By Lois Greene Stone

Size four and one-half rings that slid smoothly on straight digits have increased to a thumb’s circumference. I used to pay to have my limp blonde hair gnarled by permanent wave solutions, yet automatically acquired gnarled fingers. Why didn’t my fingers and hair just switch DNAs?

"You’re too young to have arthritis," I heard as I entered my fourth decade of living. Hmm. Was I then too old to have teeth cavities? Did I instruct a pimple that occasionally popped up, "Go away. I’m out of that generation." Now, years past 40, I wonder when I’ll be aged enough to get some sympathy and even shaking heads uttering "tsk, tsk, poor thing" if I ever decide I’d like a pity-party – unlikely I’ll ever want one, but could I even be the star of one?

Osteoarthritis is a tease; swelling starts on its own time schedule. A bracelet I tried to clasp around my wrist for my firstborn son’s wedding ceremony fit the day before, but not when I readied for the rite. My marriage band had to be soaped on a swollen finger (the soap was also used to remove the ring before bedtime), and my inflated right hand, clenching a pastel tissue, didn’t appear out of place as family is supposed to be weepy. I was rejoicing at this event; tears came from arthritis pain.
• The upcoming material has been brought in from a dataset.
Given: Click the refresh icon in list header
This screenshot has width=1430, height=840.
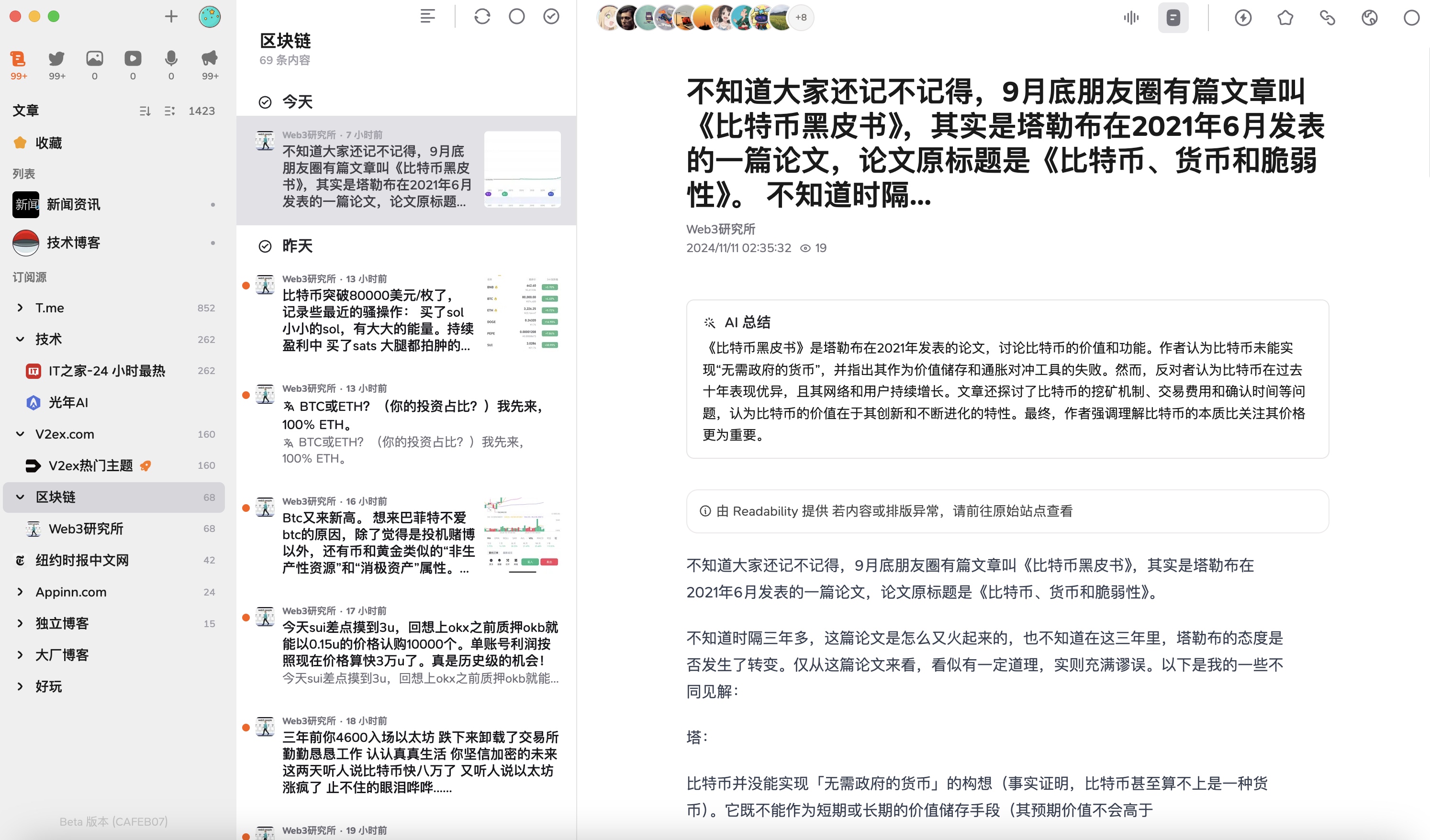Looking at the screenshot, I should click(x=482, y=16).
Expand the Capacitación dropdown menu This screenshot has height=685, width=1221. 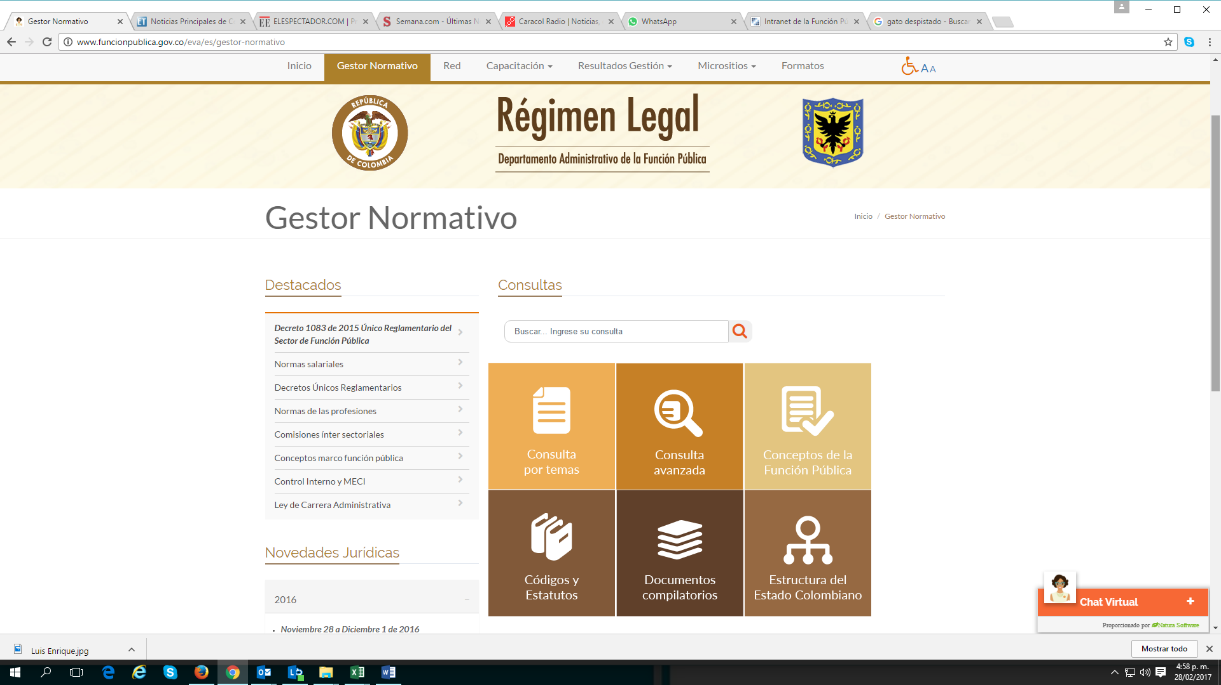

One of the non-steroid, anti-inflammatory drugs I tried was superb. I actually could reach an octave on the piano before fate chuckled and welts wandered around my body from this medication. I could cope with a rash or hives for an octave span – welts were another story.

Back to basics. Aspirin. The drug of choice. Whose choice? Not mine. Did nothing for my music or my stomach.

Well, I bracelet-planned ahead for my daughter’s wedding. I tried a different chemical non-steroid, anti-inflammatory pill. Guess what? The bracelet fit, but the drug produced bloating and nausea so my dress belt barely made it around my still-tiny waist. Wedding of offspring number three: I left the bracelet in the safe deposit box, wore a loose-belted but fitted satin gown, stayed on the minimum possible does of prescribed medication and the osteo decided to remain dormant for that day. I could have belted, and wristed, and...oh, well.

Heberden’s nodes have filled out my fingers. Once too tiny for ladies’ small gloves, I can now buy one-size-fits-all. Size four and one-half rings that slid smoothly on straight digits have increased to a thumb’s circumference. I used to pay to have my limp blonde hair gnarled by permanent wave solutions, yet automatically acquired gnarled fingers. Why didn’t my fingers and hair just switch DNAs?

Arthritis created a morning challenge. Joints crack as my alarm clock button gets depressed. Shall I exercise in bed with a full bladder or rise to eliminate first? Will cold water cool down hot hands or warm water soothe but swell already inflamed tissue? See. Most people just have to decide on decaf or regular coffee first thing in the morning; I have to decide how to get up.

My "old" image has been modified by the current NSAIDs hype. Jocks swallow, cramping girls carry tablets, television beauties boast of its benefits. My prescription strength makes no difference to folks who announce they also take my medicine, a common denominator. At least no one mouths, "You’re too young to take ibuprofen."